Work item: Line by line, repeat the data below exactly, beginning at the first line and ending at the line with "Task: Click the Analysts". Omit pictures.

Given records:
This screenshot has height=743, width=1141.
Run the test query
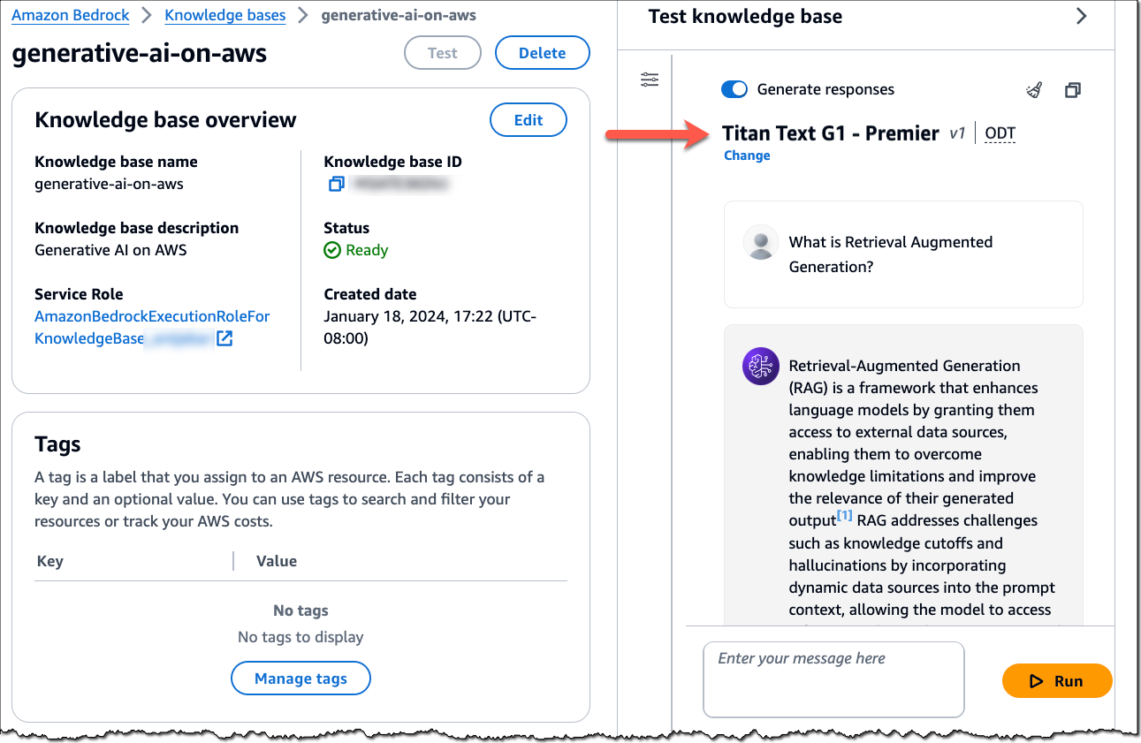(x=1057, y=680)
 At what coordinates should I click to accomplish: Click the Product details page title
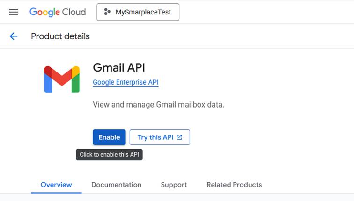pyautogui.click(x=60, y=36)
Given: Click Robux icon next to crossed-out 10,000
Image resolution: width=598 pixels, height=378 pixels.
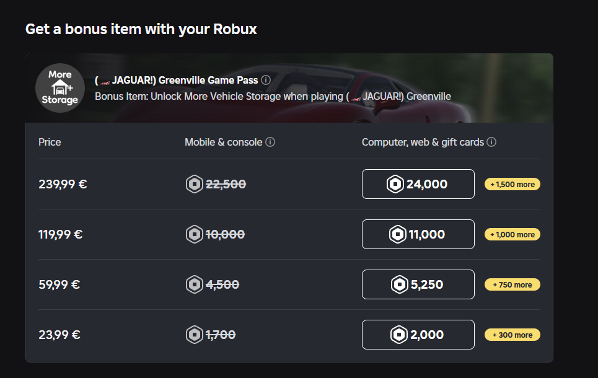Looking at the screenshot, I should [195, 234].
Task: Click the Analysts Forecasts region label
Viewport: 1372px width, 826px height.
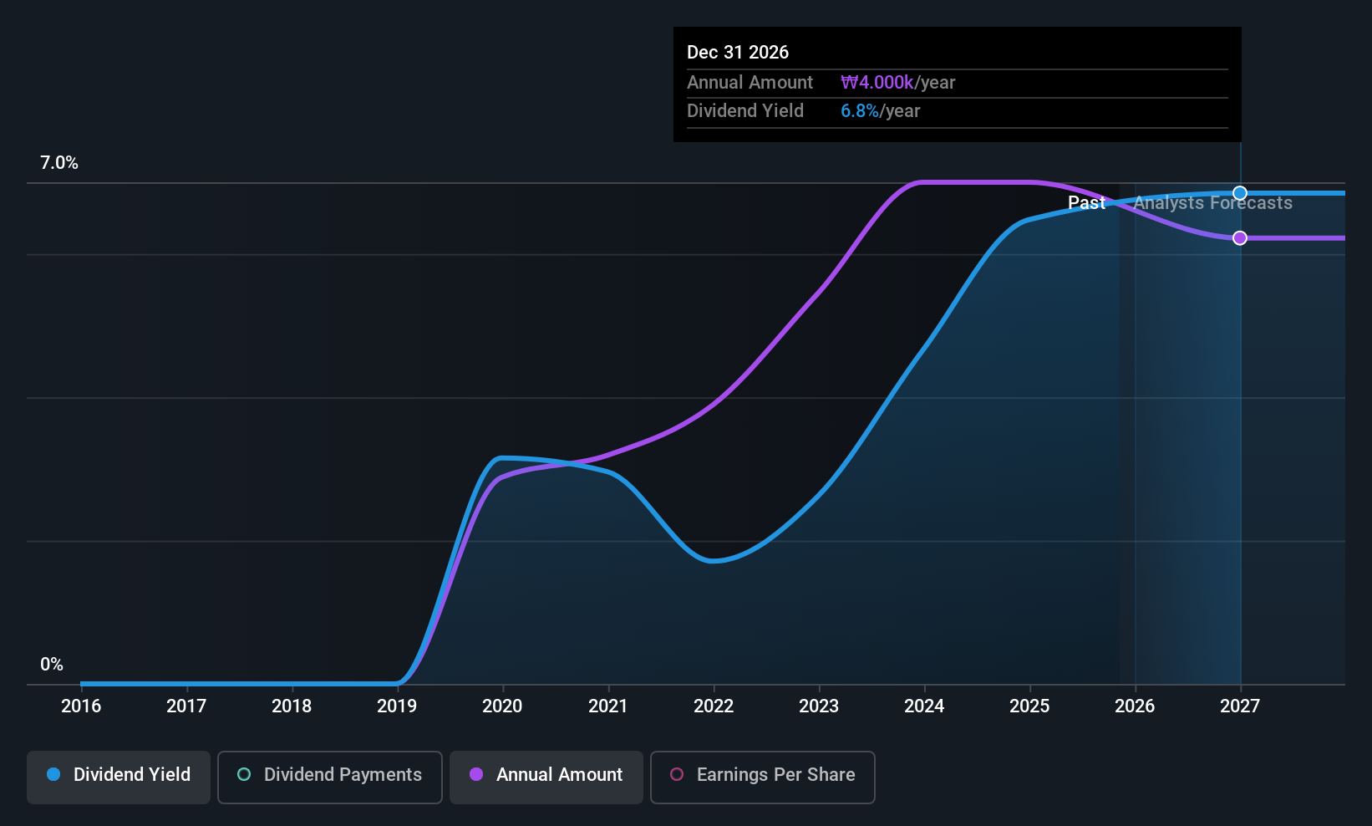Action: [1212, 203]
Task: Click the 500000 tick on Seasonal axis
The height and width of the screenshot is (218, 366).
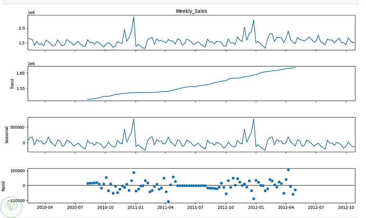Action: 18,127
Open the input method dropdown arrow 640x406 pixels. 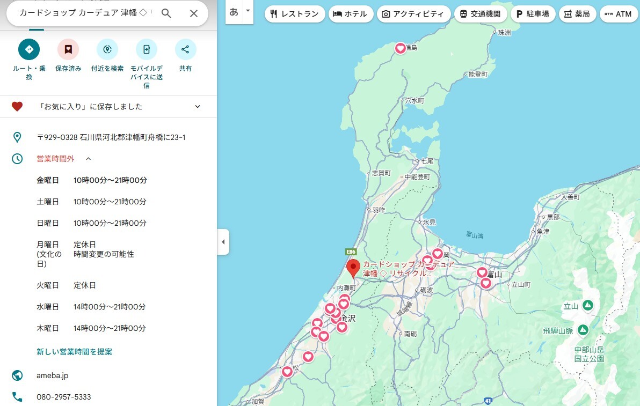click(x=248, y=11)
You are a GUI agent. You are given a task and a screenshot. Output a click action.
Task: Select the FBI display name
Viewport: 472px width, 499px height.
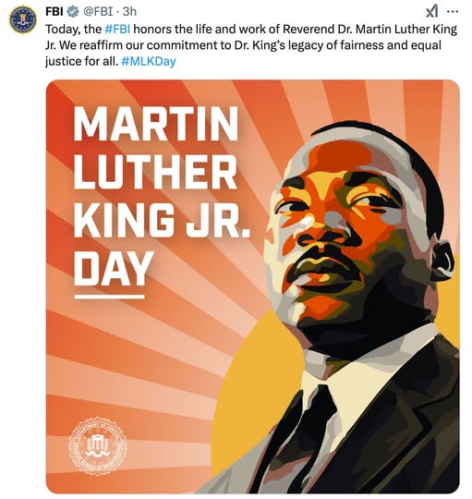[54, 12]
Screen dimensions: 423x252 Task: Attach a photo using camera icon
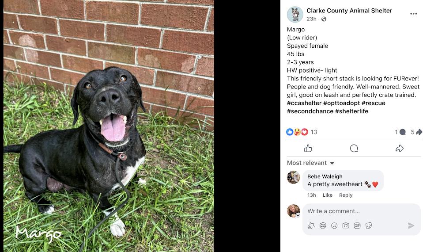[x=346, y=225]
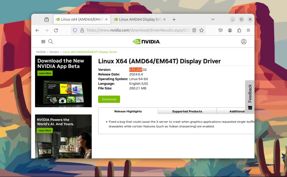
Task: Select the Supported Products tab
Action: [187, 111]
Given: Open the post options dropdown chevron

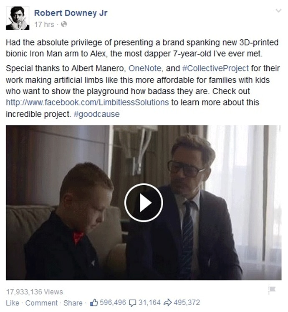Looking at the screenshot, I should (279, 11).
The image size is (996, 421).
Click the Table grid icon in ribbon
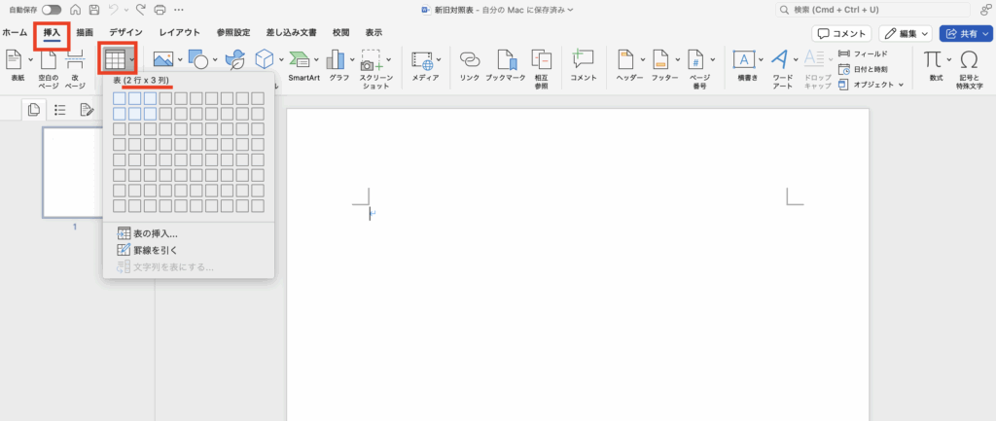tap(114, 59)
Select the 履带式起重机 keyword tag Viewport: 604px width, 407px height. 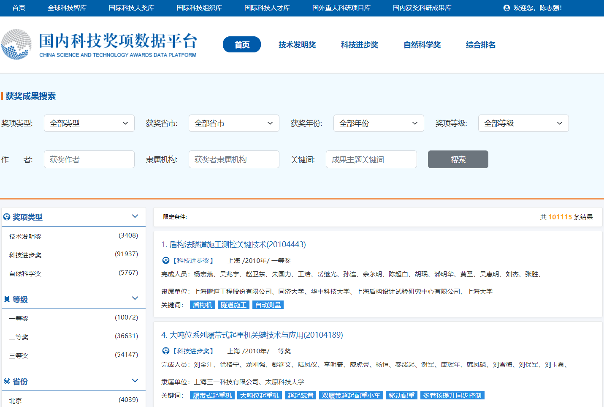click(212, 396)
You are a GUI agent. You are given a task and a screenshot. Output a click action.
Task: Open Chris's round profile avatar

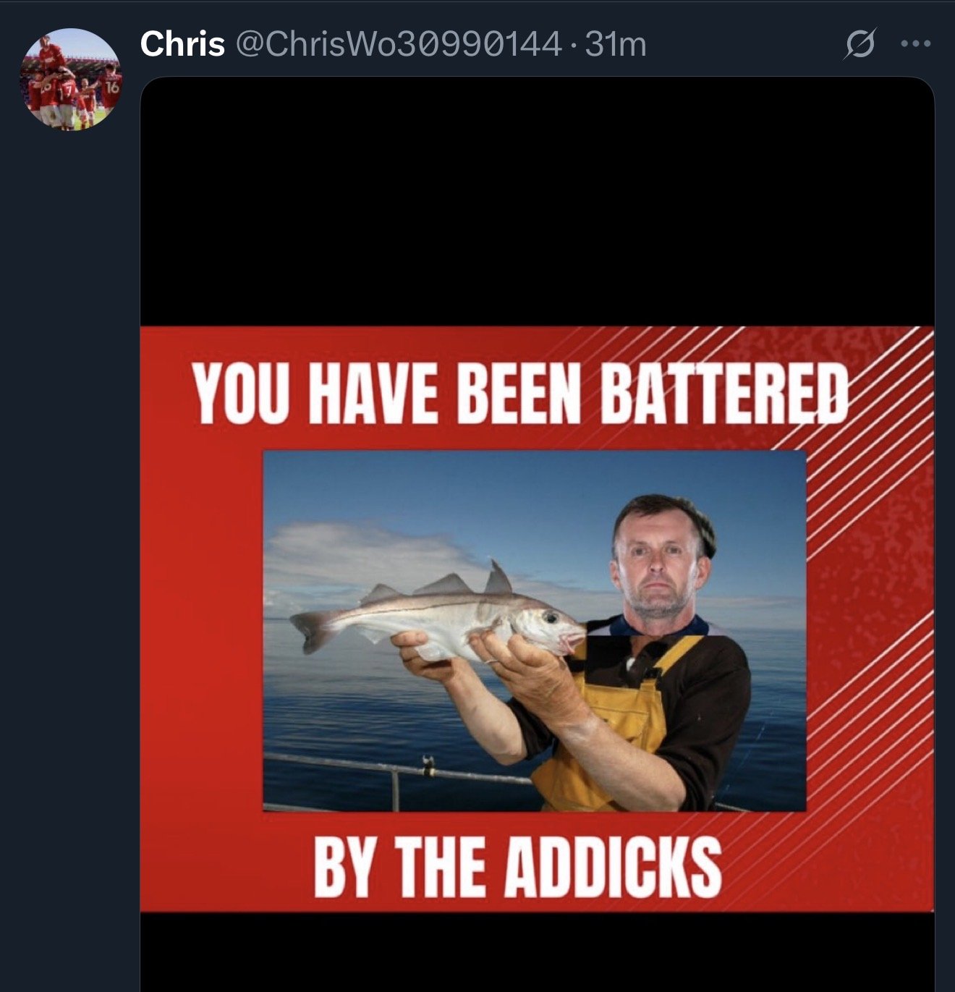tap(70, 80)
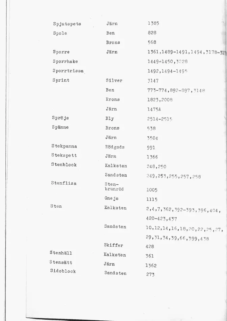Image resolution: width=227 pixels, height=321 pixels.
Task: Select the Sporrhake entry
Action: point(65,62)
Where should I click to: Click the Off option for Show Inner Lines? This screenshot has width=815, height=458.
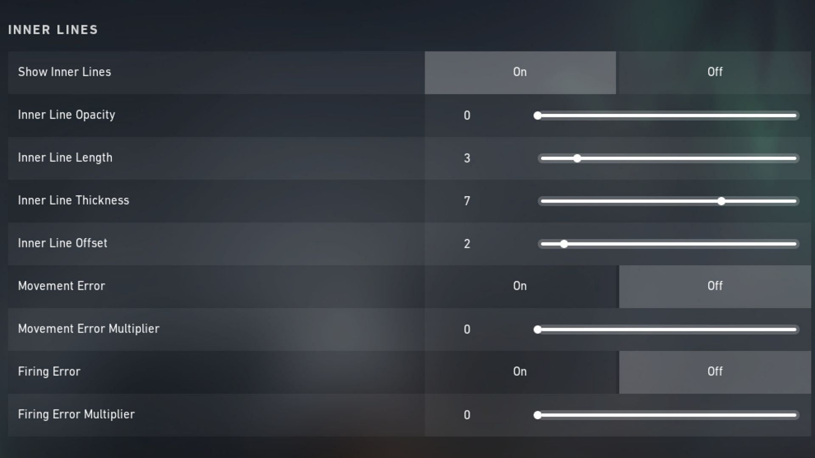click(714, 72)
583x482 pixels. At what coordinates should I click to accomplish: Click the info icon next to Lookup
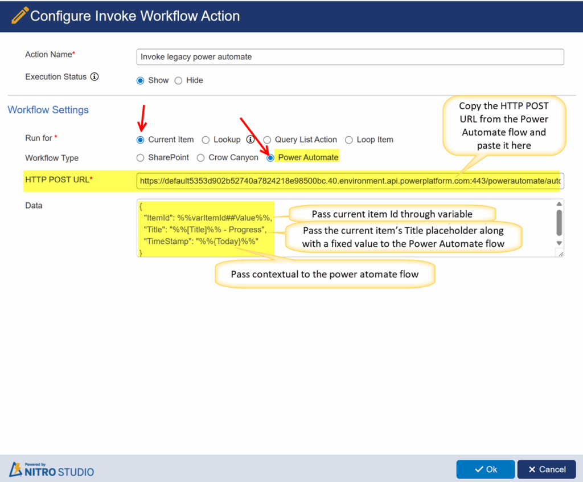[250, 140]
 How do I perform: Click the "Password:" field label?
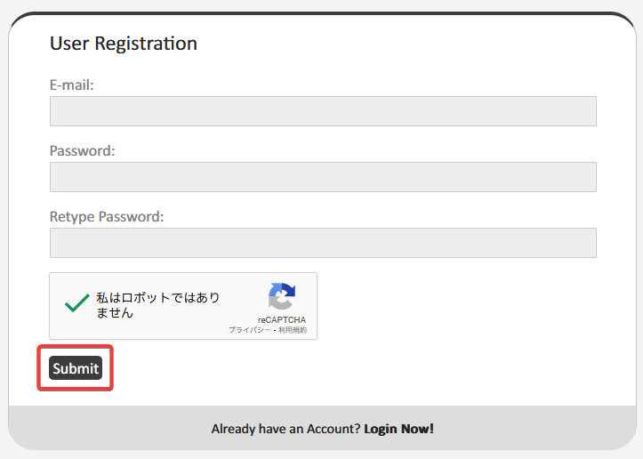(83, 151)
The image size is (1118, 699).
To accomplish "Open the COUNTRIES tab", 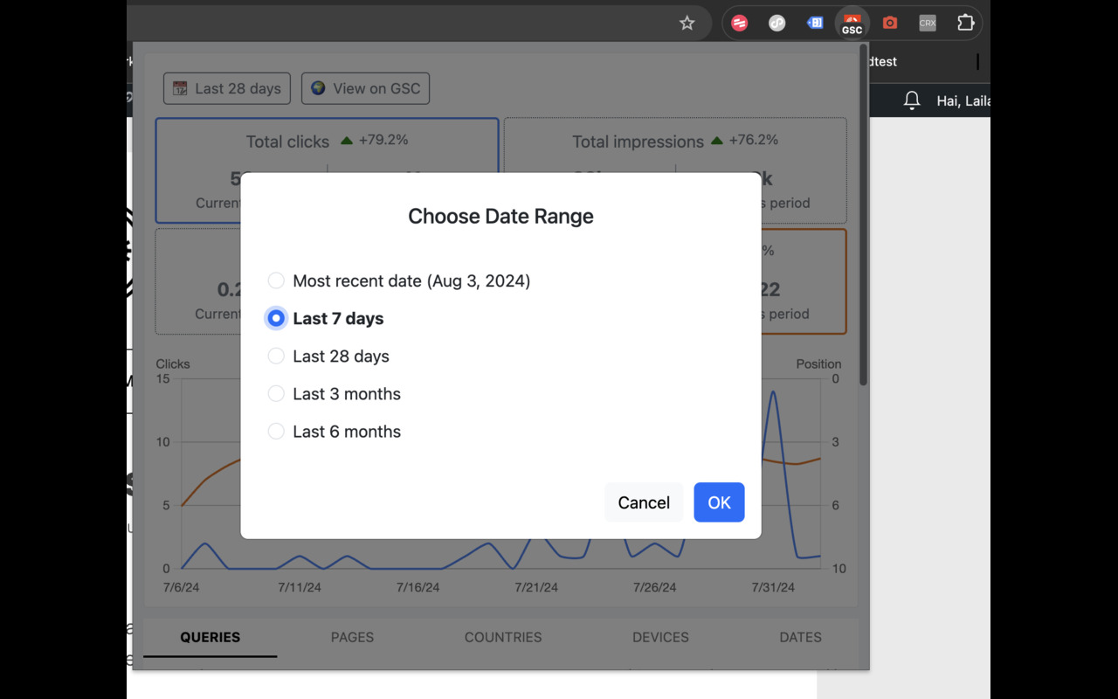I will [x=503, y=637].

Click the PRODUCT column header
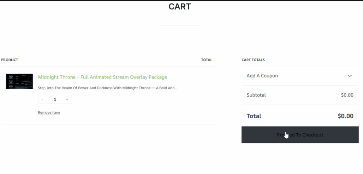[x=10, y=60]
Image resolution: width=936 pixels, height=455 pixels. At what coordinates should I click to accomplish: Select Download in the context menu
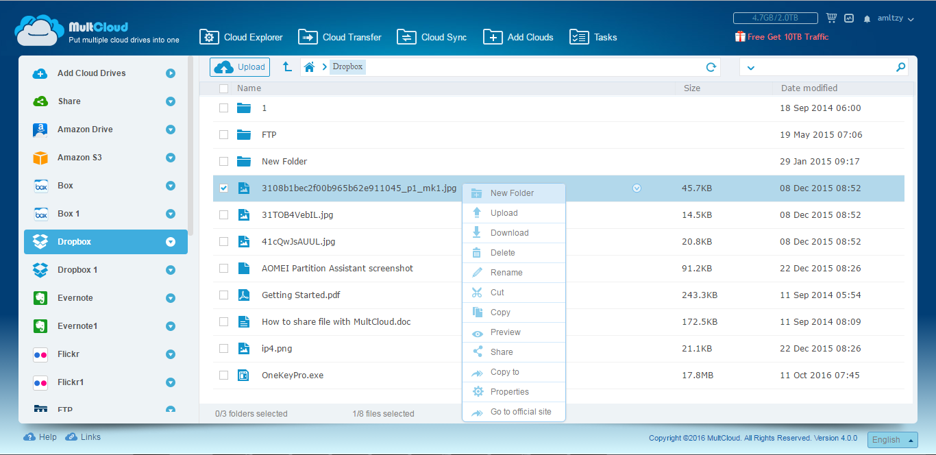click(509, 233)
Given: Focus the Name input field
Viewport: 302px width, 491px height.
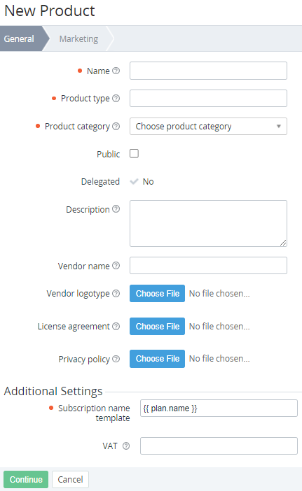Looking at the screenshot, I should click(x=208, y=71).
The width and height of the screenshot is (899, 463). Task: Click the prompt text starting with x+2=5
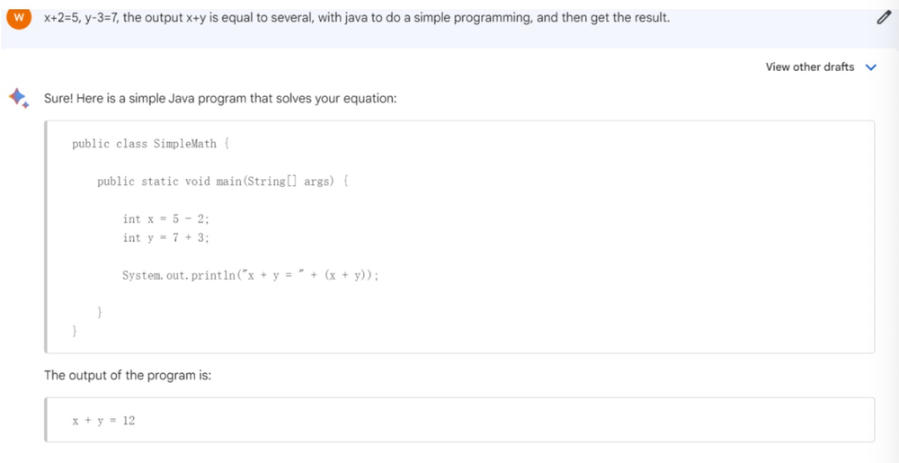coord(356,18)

Result of this task:
This screenshot has height=743, width=1141.
Run the test query
(x=1057, y=680)
 At what coordinates should I click to accomplish: Click the Product details page title
pyautogui.click(x=60, y=36)
Given: Click Robux icon next to crossed-out 10,000
Image resolution: width=598 pixels, height=378 pixels.
Looking at the screenshot, I should [195, 234].
Task: Click the Analysts Forecasts region label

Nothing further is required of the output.